In Lesson 1 we covered the history behind vaccine development. The good news is that you care enough to come back and read Lesson 2, but the bad news is that there is a high likelihood that you didn’t share Lesson 1, and that is a problem. For the sake of the general public, share Lesson 1 and then share this post too! We can only hope to get trolled as hard as we did yesterday!
Let us begin our lesson!
So, yesterday we left off at the turn of the 21st century with the introduction of a number of vaccines and the eradication of several major diseases. The big question is how on earth did they do it?! What tools did they use to actually develop these vaccines, and what were they injecting into people to stop the spread? Let’s answer those questions today!
Let’s start back in time with the first true vaccine, the cowpox virus that prevented smallpox. That was a “live” or active virus that caused an infection which prevented another more serious infection. This method is not used anymore, for hopefully obvious reasons, but this is how our immune system works naturally. We get infected, our body fights it off, builds an immunity and then prevents reinfection (which will be the topic of tomorrow’s lecture).
The most closely associated version of this natural immune response is using a virus that is “dead” or inactivated. The pathogen is “killed” by any number of methods, such as radiation, antibiotics (in the case of bacterial vaccination), or heat, to name a few. These methods either destroy the pathogen or render it non-functional so it cannot cause an infection, but can still be recognized by the immune system. Vaccines of this type include influenza, bubonic plague, polio, and rabies.

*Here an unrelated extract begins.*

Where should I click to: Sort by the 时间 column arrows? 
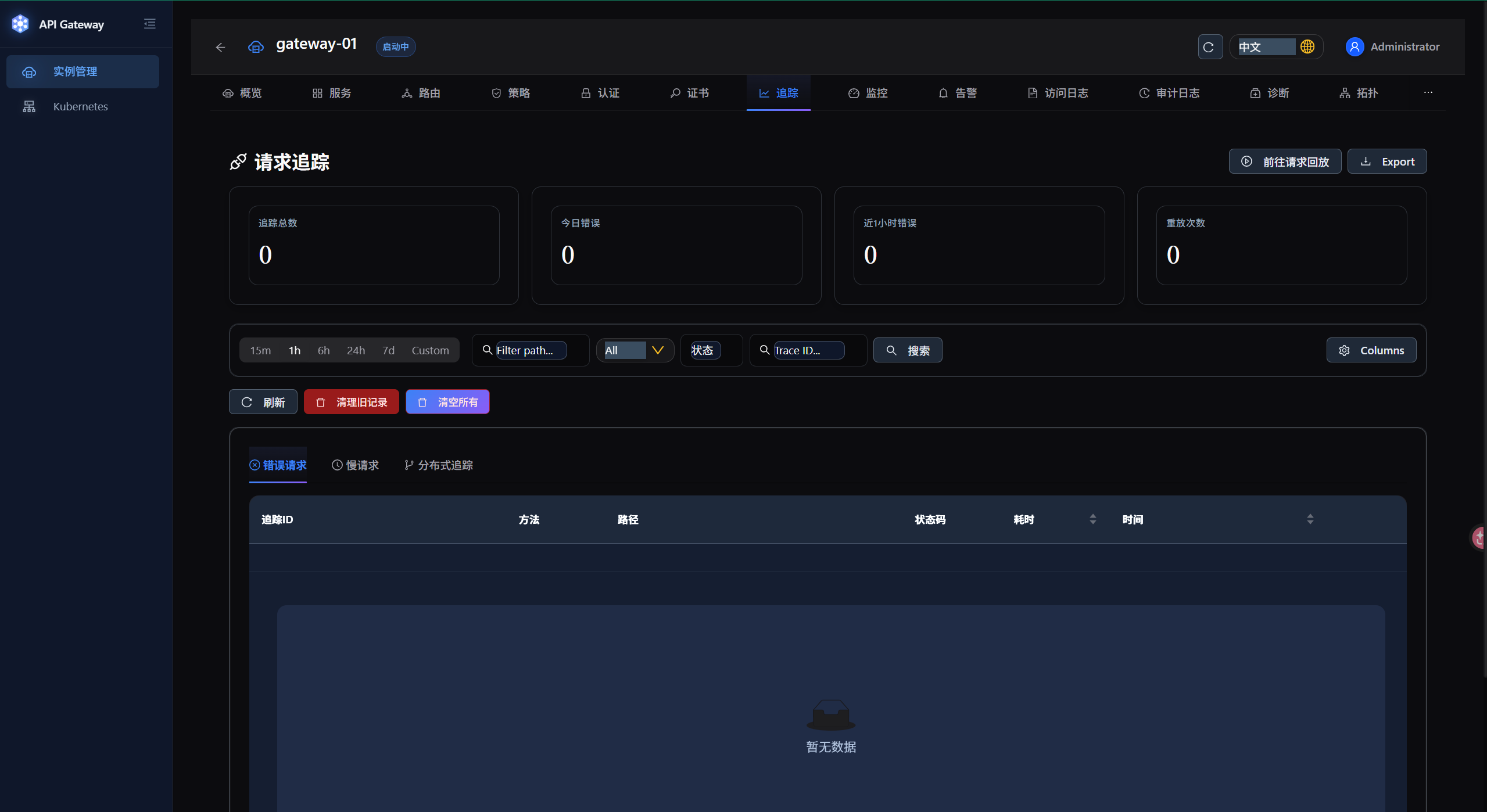coord(1310,519)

Killing a virus or bacteria is easy, but keeping it alive but unable to cause an infection is not. Despite the difficulty, this is done very frequently in the form of “live, attenuated” vaccines. These contain the full pathogen which is modified in such a way that makes it unable to elicit a full infection in the individual. They do have risks in individuals with compromised immune systems, but are overall very safe. The Measles, Mumps, and Rubella vaccine (MMR) is an example of this type, along with yellow fever and typhoid.
With the advent of recombinant DNA technology in the early 1970’s, and the other advances in the field of biochemistry and molecular biology that came around that time, it then became possible to move into a second generation of vaccines that didn’t use the entire organism at all: recombinant protein and peptide vaccines. These vaccines were composed of smaller fragments of the pathogen’s proteins that were responsible for the immune response in the host. Injecting just these pieces allowed for a complete immune response without the risk associated with using the entire pathogen, and was widely developed for HPV, Hepatitis B, and the plague.
Further advances in biotechnology lead to the ability for gene synthesis and highly efficient plasmid (small, circular strands of DNA mainly seen in bacteria) production and purification. This process ushered in a new era of vaccine technology, the DNA vaccine. The concept of the DNA vaccine is that it stimulates the immune system by essentially making a recombinant protein or peptide vaccine within the host’s own cells, which triggers an immune response that is a blend between first and second generation vaccines. There are a number of benefits to using DNA, including the stability in transit and the ease of administration without needles.
Vaccine technology continues to be a massive area of growth for the biotechnology and pharmaceutical industry. There are a large number of diseases which are thought to be suitable targets for vaccines, but takes lengthy research and development processes as well as 4 phases of clinical trials in humans before a new vaccine is even considered for the market. The cost of doing this is often a barrier for drug companies, but may also keep vaccines out of the hands of the world’s poorest people. (I will cover this more in another lesson.)
Well, that is pretty much all you need to know about the major types of vaccines. With any luck you now have the necessary information to start some intelligent conversations (or intelligent arguments, either one). So go forth and pick fights with the anti-vaccers, and make your teacher proud! (Seriously though, call someone out this month. It is #ImmunizationMonth after all.)